Normativa

Decreto Legislativo 196/03

 

Si comincia a parlare di riservatezza e tutela della privacy dal 1996 in cui la legge 675 per la tutela della riservatezza sanciva alcuni punti per garantire ad ogni soggetto la propria privacy. Purtroppo in un contesto attuale come il nostro in cui gli strumenti informatici ci consentono di acquisire e conservare un enorme mole di informazioni è risultato subito evidente la legge 675 non riusciva a coprire tutte le realtà in cui viviamo. Per questo motivo è nato il testo unico 196 del 2003 in cui i temi si sono spostati da la semplice riservatezza dei dai ad un contesto più ampio  che  ha come cardine non solo la tutela del dato ma in che maniera esso viene trattato.

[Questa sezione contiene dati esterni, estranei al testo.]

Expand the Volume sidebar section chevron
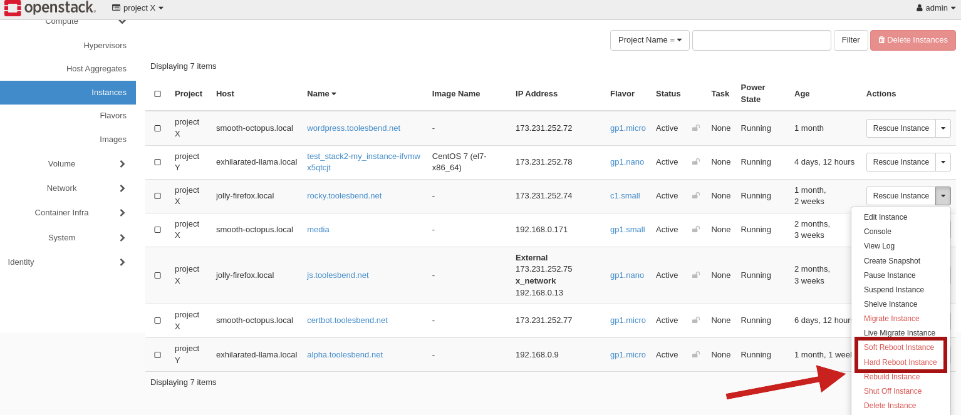Image resolution: width=961 pixels, height=415 pixels. 122,164
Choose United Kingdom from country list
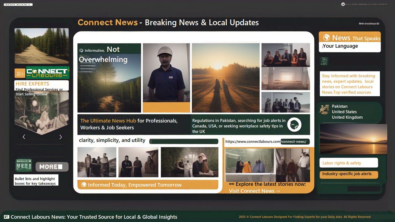395x222 pixels. click(347, 117)
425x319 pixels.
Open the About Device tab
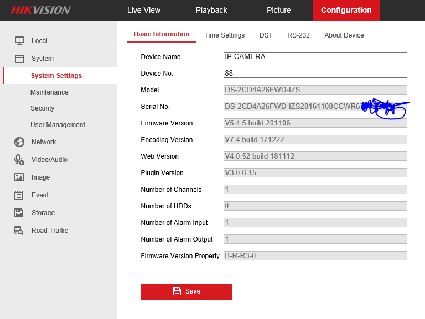pos(344,35)
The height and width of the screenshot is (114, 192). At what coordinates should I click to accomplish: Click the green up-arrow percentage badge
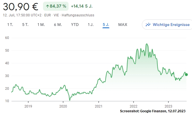point(56,6)
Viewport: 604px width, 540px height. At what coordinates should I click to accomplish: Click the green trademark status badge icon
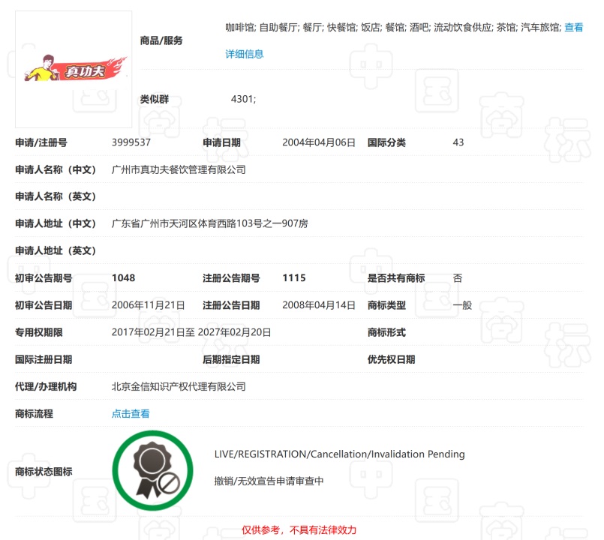coord(152,471)
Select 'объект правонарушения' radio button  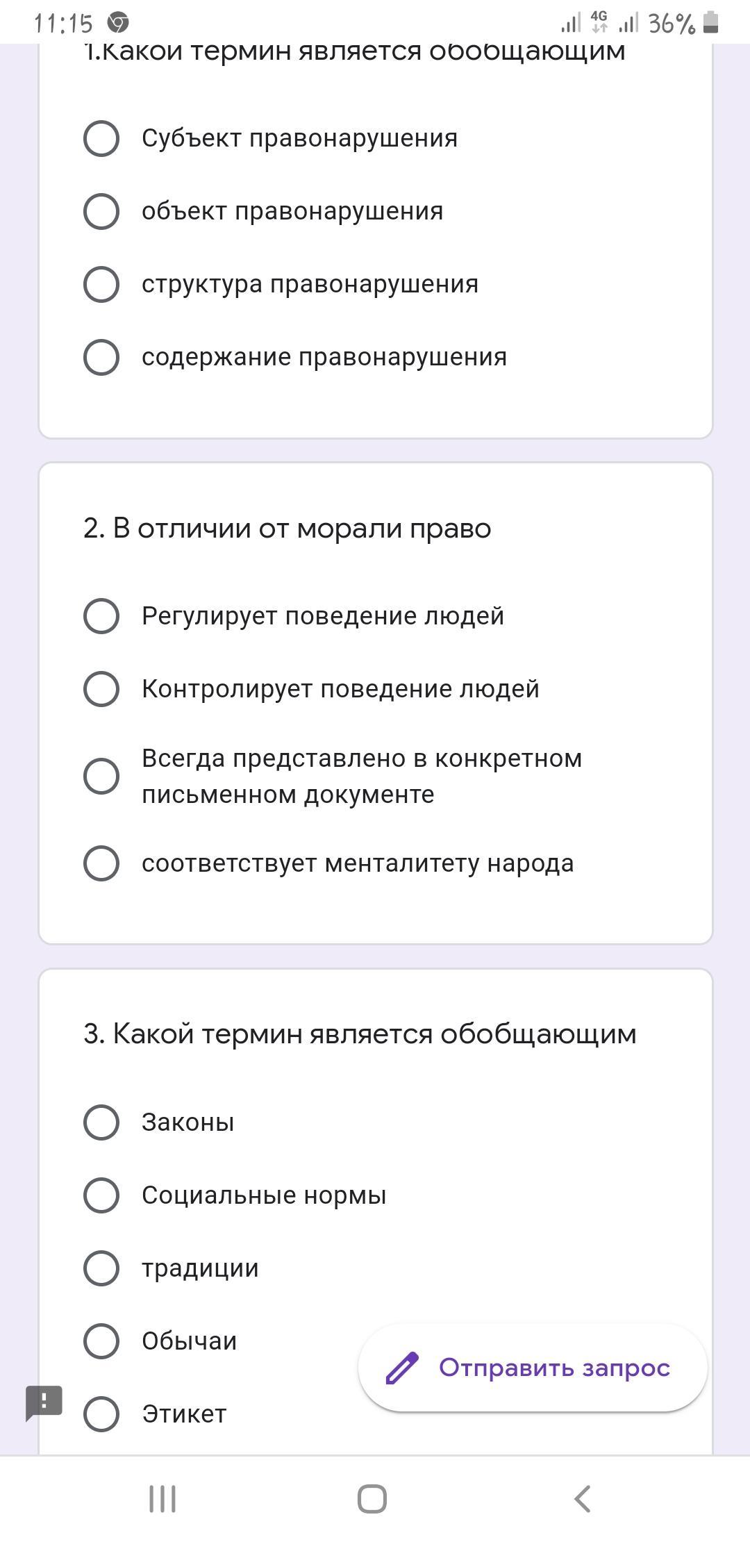pos(101,211)
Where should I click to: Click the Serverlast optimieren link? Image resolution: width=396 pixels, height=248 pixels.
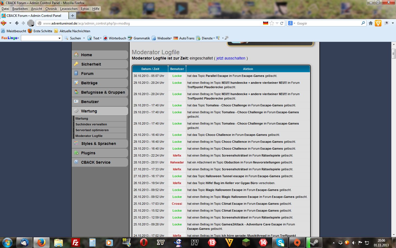click(x=92, y=130)
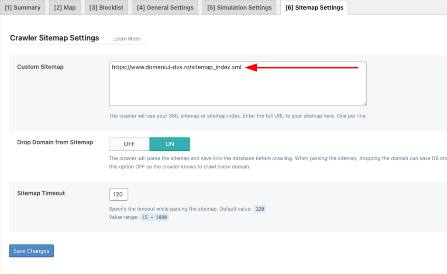The height and width of the screenshot is (274, 447).
Task: Open the [4] General Settings tab
Action: [165, 7]
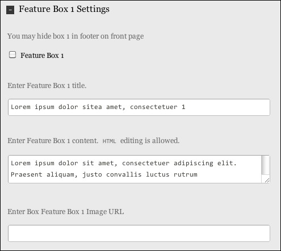
Task: Click the Feature Box 1 Settings heading
Action: point(64,9)
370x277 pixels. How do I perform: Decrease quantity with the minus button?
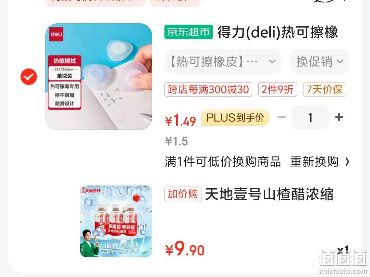[282, 117]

Con il trattamento dei dati ci si riferisce all'utilizzo dello stesso p er una una specifica finalità sia essa di natura commerciale, medica, giudiziaria etc.

Prima che l'Italia si sensibilizzasse al problema della diffusione di dati personali le cose erano gestite in maniera molto diversa da quanto siamo abituati oggi a vedere. Andando presso uno studio medico , o semplicemente registrandoci in un sito che ci chiede dati personali siamo ormai certi di trovare un "Consenso al trattamento dei dati" un tempo invece, e parliamo di soli 10 anni , le cose erano molto diverse. i nostri dati venivano scambiati tra le società per fini pubblicitari alle quali noi non avremmo mai dato il consenso, oppure ci registravamo in un sito per fare il nostro forum e automaticamente ci trovavamo registrati anche in un altro di prodotti per l'informatica.